• [Task instructions]: Rewrite the data below, replacing "Select" with "Choose" and leaving everything else unchanged. Omit the pictures from your answer.

##########

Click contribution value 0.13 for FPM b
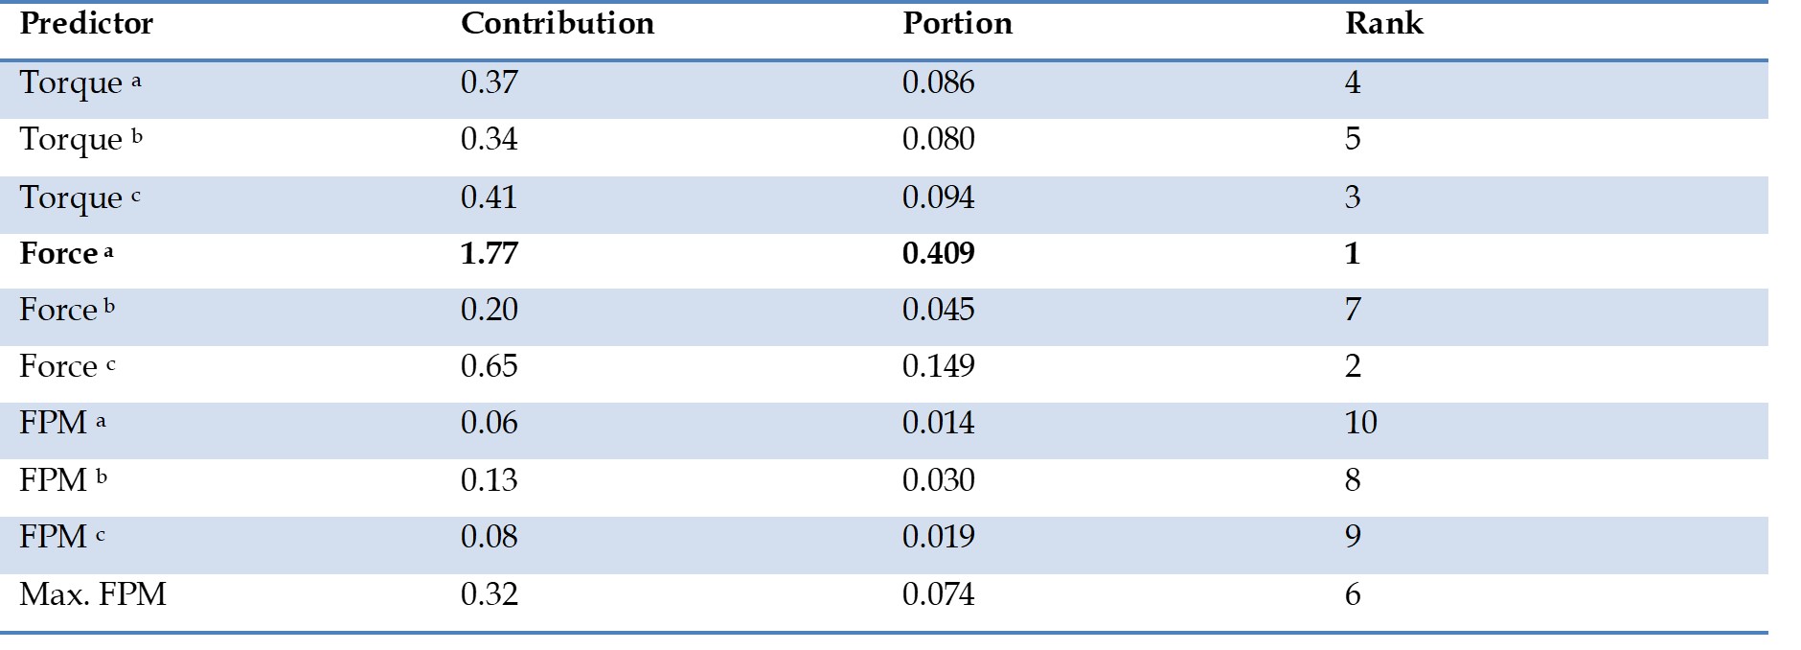 click(x=489, y=480)
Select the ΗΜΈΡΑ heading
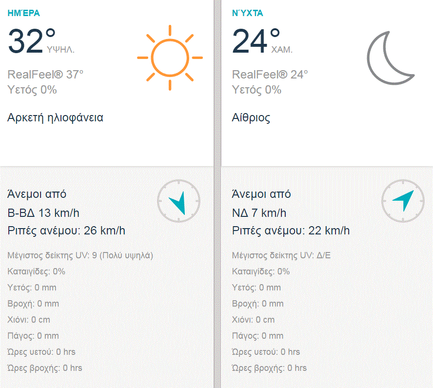The width and height of the screenshot is (433, 388). [24, 13]
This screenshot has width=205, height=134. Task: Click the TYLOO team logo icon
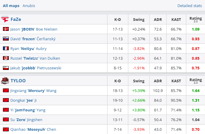(5, 81)
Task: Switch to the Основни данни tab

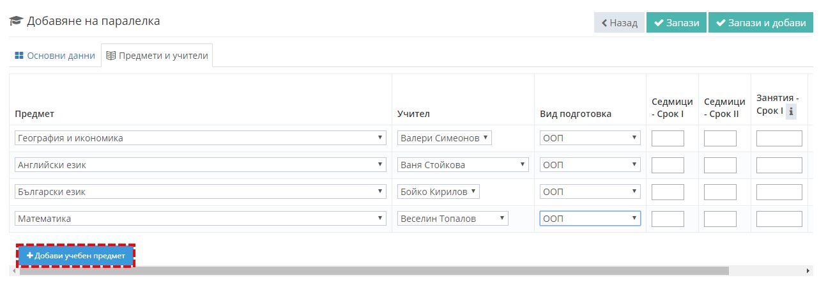Action: [x=55, y=56]
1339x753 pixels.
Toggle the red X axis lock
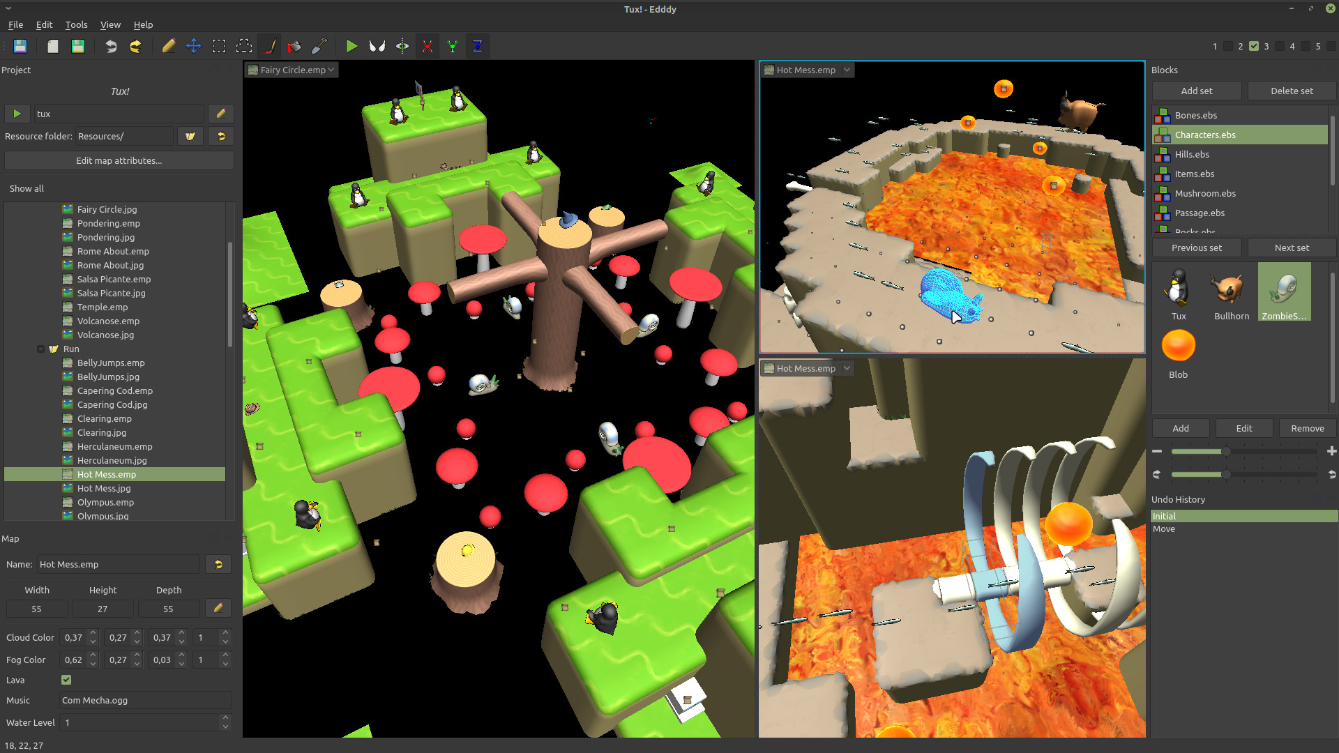pos(428,47)
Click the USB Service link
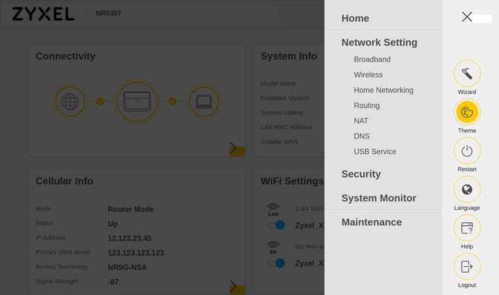 pos(375,151)
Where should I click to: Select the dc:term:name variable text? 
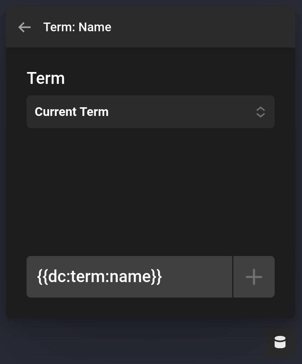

##########

• [The solution]:
Click contribution value 0.13 for FPM b
 click(x=489, y=480)
Choose the ΗΜΈΡΑ heading
The width and height of the screenshot is (433, 388). [24, 13]
This screenshot has width=205, height=134. Task: Click the TYLOO team logo icon
(5, 81)
Task: Switch to the Основни данни tab

Action: [x=55, y=56]
1339x753 pixels.
Toggle the red X axis lock
pos(428,47)
Click the USB Service link
 pos(375,151)
Where should I click to: Choose the dc:term:name variable text? 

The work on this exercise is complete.